= Zoltán Agócs =

Slovak-Hungarian architect

Zoltán Agócs (24 April 1938 – 14 February 2018) was a Slovak-Hungarian architect.

==Biography==
Agócs was born on 4 April 1938 Fiľakovo, Czechoslovakia. He matriculated in Lučenec at the Building Trade High School in 1957. He finished his master's degree as an architect in 1962 at the Architectural Department of Slovak University of Technology in Bratislava After finishing his studies at the university, he started to teach there. From 1982 he became an associate professor; from 1990 he was a professor. He was senior lecturer and from 1994 to 2000 he was the vice-dean of Architectural Department. He wrote several course books and monographies. He was the member of several scientific groups, from 1998 he was the honorary professor of Technical University of Timișoara.

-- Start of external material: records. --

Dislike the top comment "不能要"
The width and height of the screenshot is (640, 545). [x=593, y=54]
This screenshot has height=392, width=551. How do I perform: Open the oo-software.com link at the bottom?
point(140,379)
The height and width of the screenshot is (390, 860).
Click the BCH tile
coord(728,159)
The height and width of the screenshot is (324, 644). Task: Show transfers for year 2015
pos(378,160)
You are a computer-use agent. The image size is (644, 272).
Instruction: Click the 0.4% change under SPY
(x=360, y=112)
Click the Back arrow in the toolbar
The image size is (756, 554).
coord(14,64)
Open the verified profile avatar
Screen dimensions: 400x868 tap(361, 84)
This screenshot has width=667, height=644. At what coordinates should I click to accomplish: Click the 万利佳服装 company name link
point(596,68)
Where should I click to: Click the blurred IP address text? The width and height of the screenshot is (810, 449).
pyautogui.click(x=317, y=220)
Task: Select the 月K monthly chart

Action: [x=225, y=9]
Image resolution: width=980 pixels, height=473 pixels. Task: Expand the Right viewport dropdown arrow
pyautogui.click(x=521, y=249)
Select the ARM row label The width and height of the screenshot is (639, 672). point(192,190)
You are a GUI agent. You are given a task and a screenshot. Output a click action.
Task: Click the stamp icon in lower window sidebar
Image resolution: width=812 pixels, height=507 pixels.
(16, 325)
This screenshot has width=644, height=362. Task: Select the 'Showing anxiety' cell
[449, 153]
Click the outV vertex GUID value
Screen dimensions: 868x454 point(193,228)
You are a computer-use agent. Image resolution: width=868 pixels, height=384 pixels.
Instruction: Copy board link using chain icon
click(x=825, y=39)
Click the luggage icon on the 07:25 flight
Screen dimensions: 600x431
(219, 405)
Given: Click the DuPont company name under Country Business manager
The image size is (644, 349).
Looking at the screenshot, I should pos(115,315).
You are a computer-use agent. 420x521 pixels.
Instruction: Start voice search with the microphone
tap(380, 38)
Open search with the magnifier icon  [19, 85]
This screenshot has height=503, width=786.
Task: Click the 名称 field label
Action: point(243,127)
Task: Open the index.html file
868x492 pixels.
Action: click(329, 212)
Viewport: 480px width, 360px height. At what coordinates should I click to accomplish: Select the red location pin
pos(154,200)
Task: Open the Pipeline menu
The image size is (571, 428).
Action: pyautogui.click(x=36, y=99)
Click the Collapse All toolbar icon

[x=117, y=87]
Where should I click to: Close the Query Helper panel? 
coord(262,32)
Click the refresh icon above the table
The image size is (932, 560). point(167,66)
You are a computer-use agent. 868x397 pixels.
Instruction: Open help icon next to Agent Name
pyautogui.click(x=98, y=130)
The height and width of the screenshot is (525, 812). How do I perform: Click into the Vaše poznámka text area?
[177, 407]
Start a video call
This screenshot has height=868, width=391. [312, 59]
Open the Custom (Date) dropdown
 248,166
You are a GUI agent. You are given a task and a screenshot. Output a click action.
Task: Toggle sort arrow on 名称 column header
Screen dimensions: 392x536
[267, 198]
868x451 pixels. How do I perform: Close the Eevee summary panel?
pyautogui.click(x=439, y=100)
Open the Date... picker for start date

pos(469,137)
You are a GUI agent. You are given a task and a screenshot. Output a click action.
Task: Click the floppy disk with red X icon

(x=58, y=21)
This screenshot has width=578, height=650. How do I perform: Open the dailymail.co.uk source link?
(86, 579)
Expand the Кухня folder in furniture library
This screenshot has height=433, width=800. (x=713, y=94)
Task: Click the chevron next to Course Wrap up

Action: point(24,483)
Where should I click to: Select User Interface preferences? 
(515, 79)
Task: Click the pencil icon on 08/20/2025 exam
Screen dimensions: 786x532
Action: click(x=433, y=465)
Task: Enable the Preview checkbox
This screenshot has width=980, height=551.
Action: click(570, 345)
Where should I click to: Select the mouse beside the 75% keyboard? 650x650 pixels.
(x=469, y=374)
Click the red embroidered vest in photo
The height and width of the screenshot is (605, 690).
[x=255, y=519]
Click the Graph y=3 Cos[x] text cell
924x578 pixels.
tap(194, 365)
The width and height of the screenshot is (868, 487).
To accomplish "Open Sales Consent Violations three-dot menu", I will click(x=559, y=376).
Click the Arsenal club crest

Agócs died on 14 February 2018 in Senec, Slovakia.

==Works==
As a researcher he worked with the structure of ropes, questions regarding theoretical and structural fields. Other field of his work was the architectural usage of steel structures. He took part planning of several bridges in Czechoslovakia and Hungary. He was one of the patrones of the reconstruction Mária Valéria Bridge connecting Štúrovo and Esztergom.

His most recognised work was the planning of Apollo Bridge of Bratislava.

===Books===
- Torsion of Steel Beams (Together with: Iványi M., Balázs I., 1990)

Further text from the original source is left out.